Antibacterial effect evaluation of moxalactam against extended-spectrum β-lactamase-producing Escherichia coli and klebsiella pneumoniae with in vitro pharmacokinetics/pharmacodynamics simulation

Abstract

Objectives: The aim of this study was to evaluate the bactericidal effects of moxalactam (MOX), cefotaxime (CTX), and cefoperazone/sulbactam (CFZ/SBT) against extended-spectrum β-lactamase (ESBL) producing Escherichia coli and Klebsiella pneumoniae, using an in vitro pharmacokinetics (PK)/pharmacodynamics model. Methods: Two clinical ESBL-producing strains (blaCTX-M-15 positive E. coli 3376 and blaCTX-M-14 positive K. pneumoniae 2689) and E. coli American Type Culture Collection (ATCC)25922 were used in the study. The PK Auto Simulation System 400 was used to simulate the human PK procedures after intravenous administration of different doses of MOX, CTX, and CFZ/ SBT. Bacterial growth recovery time (RT) and the area between the control growth curve and bactericidal curves (IE) were employed to assess the antibacterial efficacies of all the agents. Results: The minimum inhibitory concentrations of MOX, CTX, and CFZ/SBT against E. coli ATCC25922, 3376, and 2689 strains were 0.5, 0.5, 0.25; 0.06, >256, 256; and 0.5/0.5, 16/16, 32/32 mg/L. All the agents demonstrated outstanding bactericidal effects against E. coli ATCC25922 (RT >24 h and IE >120 log10 CFU/mL·h−1) with simulating PK procedures, especially in the multiple dose administration models. Against ESBL producers, CTX and CFZ/SBT displayed only weak bactericidal effects, and subsequent regrowth was evident. MOX exhibited potent antibacterial activity against all the strains tested.
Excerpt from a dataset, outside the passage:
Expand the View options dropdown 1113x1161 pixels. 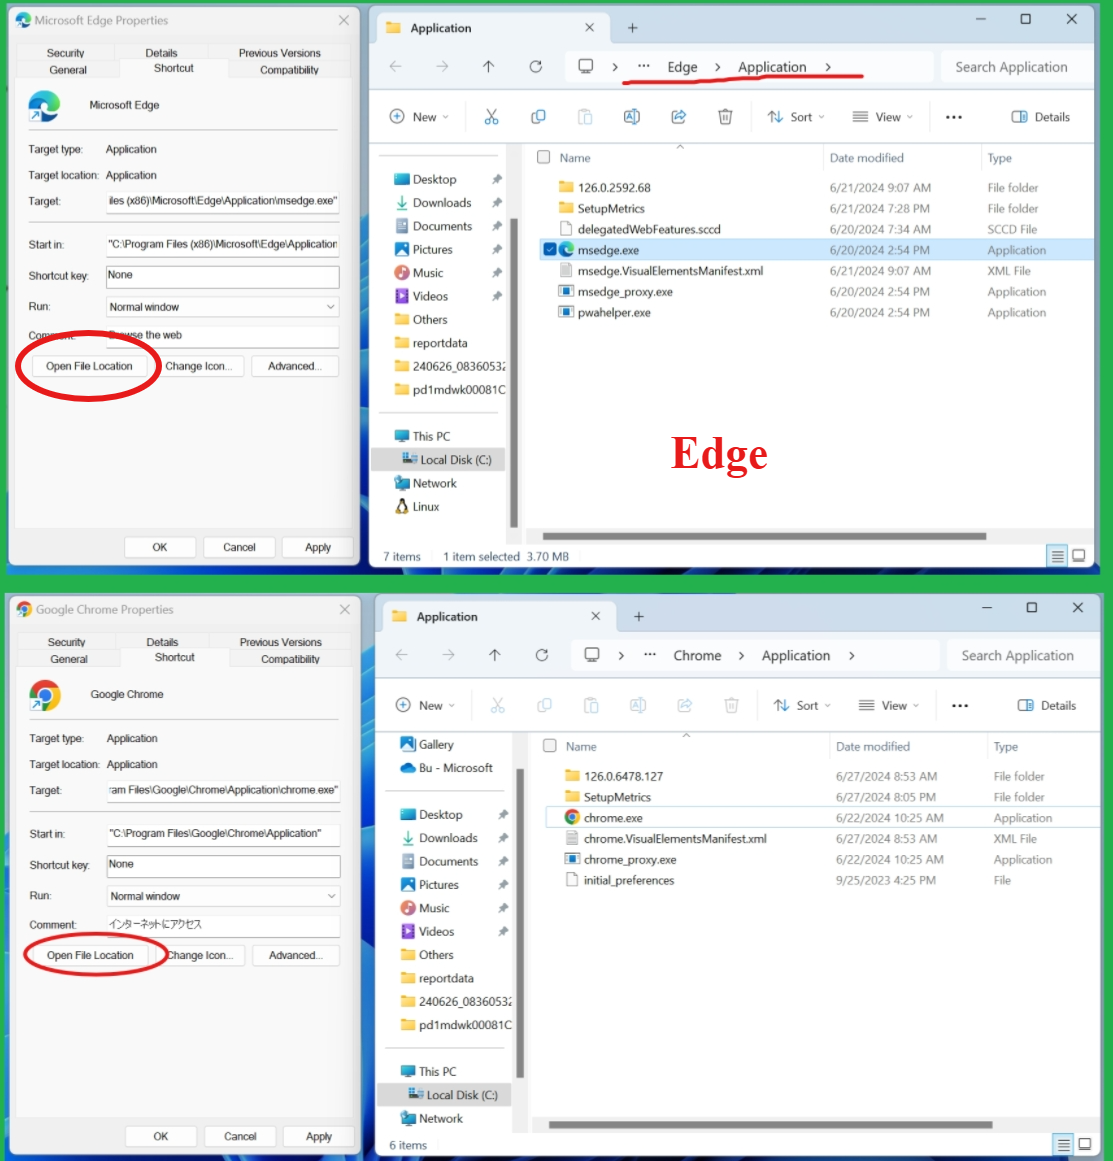[882, 116]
The values of effective parameters of MOX were much higher than those of CTX and CFZ/SBT (the bacterial RTs with the 3 agents were >24, <4, and <13 h, and the IEs were >110, <10, and <60 log10 CFU/mL·h−1, respectively). Conclusion: MOX demonstrated excellent bactericidal effect, which is worthy of further exploration to serve as an alternative therapeutic agent against ESBL-producing Enterobacteriaceae.